For the camera portion of the vision system, EPIC selected a Genie Nano M1940 camera from Teledyne DALSA. The M1940 GigE Vision camera is a monochrome model with a 2.4 MPixel IMX174 CMOS image sensor from Sony which has a 5.86 µm pixel size and can achieve a standard frame rate of 51 fps. The camera was set up to provide a 5-pixel dot diameter and was interface to a Matrox Indio I/O and communication PCIe board, which offers a Gigabit Ethernet port with Power over Ethernet (PoE) support and 16 real-time, discrete digital I/Os . The application uses standard and industrial PCs, with a camera and dome “cloudy day” lighting provided even lighting across the product surface contrast.
 
The goal was to achieve a 99.97% read rate, or a failure rate of less than 300 parts/million.
 
“The SureDotOCR algorithm met a 99.90% read rate, with one dot diameter setting and 99.99% read rate with three read attempts at different dot diameter settings,” says EPIC Project Leader, Chris Walker . “The ‘Dot Diameter’ is defined as the average pixel diameter of the individual dots in the dot-matrix printed text string.

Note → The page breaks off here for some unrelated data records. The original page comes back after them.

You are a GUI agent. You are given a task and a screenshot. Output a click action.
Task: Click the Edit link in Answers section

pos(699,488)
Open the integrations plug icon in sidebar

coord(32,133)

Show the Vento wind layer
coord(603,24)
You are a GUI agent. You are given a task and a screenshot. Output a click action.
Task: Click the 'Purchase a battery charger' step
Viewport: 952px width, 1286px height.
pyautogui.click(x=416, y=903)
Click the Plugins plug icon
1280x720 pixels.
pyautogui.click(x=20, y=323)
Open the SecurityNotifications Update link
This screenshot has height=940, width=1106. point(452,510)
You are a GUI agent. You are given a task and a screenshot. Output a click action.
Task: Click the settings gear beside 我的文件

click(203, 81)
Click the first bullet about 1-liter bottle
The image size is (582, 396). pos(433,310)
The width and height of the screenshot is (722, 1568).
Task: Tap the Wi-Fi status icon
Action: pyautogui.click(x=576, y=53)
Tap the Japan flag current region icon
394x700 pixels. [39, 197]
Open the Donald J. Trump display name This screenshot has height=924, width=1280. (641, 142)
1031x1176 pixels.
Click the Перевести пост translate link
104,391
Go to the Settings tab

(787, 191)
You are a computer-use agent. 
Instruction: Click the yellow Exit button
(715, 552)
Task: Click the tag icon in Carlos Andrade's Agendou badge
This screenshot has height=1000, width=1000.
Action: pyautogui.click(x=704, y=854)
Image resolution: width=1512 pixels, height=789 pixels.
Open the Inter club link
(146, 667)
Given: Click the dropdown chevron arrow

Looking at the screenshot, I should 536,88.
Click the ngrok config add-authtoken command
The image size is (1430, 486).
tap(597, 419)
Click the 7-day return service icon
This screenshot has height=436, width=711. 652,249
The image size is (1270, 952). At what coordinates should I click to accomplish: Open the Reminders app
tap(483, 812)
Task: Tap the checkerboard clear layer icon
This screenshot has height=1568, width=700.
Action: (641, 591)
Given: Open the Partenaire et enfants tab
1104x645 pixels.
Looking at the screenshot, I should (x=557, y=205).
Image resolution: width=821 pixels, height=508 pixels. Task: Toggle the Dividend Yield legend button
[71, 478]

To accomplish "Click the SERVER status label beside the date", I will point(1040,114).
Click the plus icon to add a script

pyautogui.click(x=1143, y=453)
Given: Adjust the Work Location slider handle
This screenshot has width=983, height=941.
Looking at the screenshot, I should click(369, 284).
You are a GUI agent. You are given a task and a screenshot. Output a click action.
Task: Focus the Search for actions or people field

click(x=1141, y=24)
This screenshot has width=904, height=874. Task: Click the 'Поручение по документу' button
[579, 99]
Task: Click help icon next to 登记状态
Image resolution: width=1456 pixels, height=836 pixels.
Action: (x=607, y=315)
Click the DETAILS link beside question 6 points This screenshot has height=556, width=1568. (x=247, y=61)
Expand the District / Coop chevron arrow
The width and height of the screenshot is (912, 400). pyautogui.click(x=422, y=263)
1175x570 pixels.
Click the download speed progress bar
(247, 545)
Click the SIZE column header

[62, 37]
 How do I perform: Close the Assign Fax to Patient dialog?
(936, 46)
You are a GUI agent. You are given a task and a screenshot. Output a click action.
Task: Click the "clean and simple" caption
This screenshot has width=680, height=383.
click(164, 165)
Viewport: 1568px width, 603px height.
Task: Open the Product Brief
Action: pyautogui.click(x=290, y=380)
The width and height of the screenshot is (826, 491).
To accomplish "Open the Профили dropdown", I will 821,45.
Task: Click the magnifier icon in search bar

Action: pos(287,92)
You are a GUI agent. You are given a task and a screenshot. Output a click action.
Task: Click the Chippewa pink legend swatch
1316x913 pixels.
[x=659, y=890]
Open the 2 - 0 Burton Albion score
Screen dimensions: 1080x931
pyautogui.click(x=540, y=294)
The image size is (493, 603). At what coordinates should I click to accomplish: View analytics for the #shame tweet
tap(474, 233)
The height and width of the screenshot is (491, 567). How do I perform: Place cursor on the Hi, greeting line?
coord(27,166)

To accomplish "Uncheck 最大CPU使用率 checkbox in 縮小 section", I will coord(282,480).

Matrox recommends a 7-pixel dot diameter, but the design team settled at a 5-pixel dot diameter to reduce image storage and bandwidth requirements.”
 
Typical inspection times for a single read attempt—involving two lines of text and approximately 36 characters total—were around 40 ms, according to Walker.
 
“Foreign font files were created and tested with similar performance ability as standard English alphanumeric fonts,” he says. “The algorithm was capable of exceeding 1200 inspections/minute on two lines of text with about 36 printed characters total. Read rates as high as 2500 inspections/minute were seen at single-read attempts. MIL-supported multi-threading and multi-core processing helped achieve the required read rates.”
 
An inspection rate of 1200 parts/minute provides a consecutive inspection time of only 50 ms/part. The average inspection time for a single read attempt was just under this value at 40 ms. Three read attempts/inspection are recommended to increase system robustness. Inspection times periodically exceeded 100ms and even were as high as 286ms during early testing. The vision system had to rely on the multithreading architecture feature—a key feature supported by the MIL SDK—to overcome these times. Multithreading is synonymous with parallel processing and is the function by which a computer can concurrently perform multiple processes.
 
The vision system—through MIL—can also receive and buffer images for processing in a queue and have multiple threads process those images in parallel. While the multithreading architecture works well at meeting high processing rates, this requires the vision system to keep track of the parts under inspection to properly reject failed parts subject to potentially longer inspection times.
 
For example, if parts are traveling on a conveyor at high speeds and the vision system process starts to back up with a large queue of images to process, or if a read takes a significantly long time to process, the part waiting for an inspection result will be significantly further along the conveyor belt by the time the inspection is complete and the pass/fail result is ready. For this application, if a single read took as long as 500 ms to process the part, it would be nearly 1 m further along the conveyor.
 
Providing encoder feedback for the existing line conveyor to track part distances from the point of inspection to an ejector located 1.5 m away overcame this challenge, allowing the vision system to work with occasional issues of significantly long read times while guaranteeing that the inspection result would be communicated before the part reaches the ejector.
 
In the end, the OCR solution was flexible and robust enough to meet the application requirements, according to Walker.